◆ **WORK REQUIRED**: Restate word for word the entries below, starting with the line with "Choose hot search link 复仇者联盟2" and continuing through the line with "Given: Click the text". Include both of those lines and no others.

Stored items
Content starts

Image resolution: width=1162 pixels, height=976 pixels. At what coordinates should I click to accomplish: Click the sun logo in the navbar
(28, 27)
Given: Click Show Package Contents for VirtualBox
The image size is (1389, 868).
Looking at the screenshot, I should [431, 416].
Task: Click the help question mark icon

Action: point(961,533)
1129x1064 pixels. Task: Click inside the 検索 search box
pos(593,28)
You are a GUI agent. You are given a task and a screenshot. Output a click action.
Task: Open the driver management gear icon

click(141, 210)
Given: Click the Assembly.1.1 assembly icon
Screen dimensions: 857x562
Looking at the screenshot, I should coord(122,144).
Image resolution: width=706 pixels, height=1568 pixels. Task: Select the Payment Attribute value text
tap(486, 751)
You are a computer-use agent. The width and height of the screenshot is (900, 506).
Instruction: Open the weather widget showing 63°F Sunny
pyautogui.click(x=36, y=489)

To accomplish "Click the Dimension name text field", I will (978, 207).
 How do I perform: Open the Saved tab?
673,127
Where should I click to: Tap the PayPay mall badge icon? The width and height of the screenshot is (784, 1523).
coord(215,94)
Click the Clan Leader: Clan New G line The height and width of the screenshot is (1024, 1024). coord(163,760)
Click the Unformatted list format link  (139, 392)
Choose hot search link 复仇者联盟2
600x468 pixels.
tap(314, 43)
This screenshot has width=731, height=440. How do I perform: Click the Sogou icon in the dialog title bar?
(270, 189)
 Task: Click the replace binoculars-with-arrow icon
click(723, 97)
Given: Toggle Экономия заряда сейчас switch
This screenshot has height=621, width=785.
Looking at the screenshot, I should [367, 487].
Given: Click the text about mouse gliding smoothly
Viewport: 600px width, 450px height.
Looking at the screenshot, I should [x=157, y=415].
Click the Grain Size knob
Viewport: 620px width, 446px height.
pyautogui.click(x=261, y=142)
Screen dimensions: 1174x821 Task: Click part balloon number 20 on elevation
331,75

Content ends

◆ **WRITTEN SOLUTION**:
Choose hot search link 复仇者联盟2
600x468 pixels.
tap(314, 43)
This screenshot has width=731, height=440. How do I perform: Click the Sogou icon in the dialog title bar?
(270, 189)
 Task: Click the replace binoculars-with-arrow icon
click(723, 97)
Given: Toggle Экономия заряда сейчас switch
This screenshot has height=621, width=785.
Looking at the screenshot, I should [367, 487].
Given: Click the text about mouse gliding smoothly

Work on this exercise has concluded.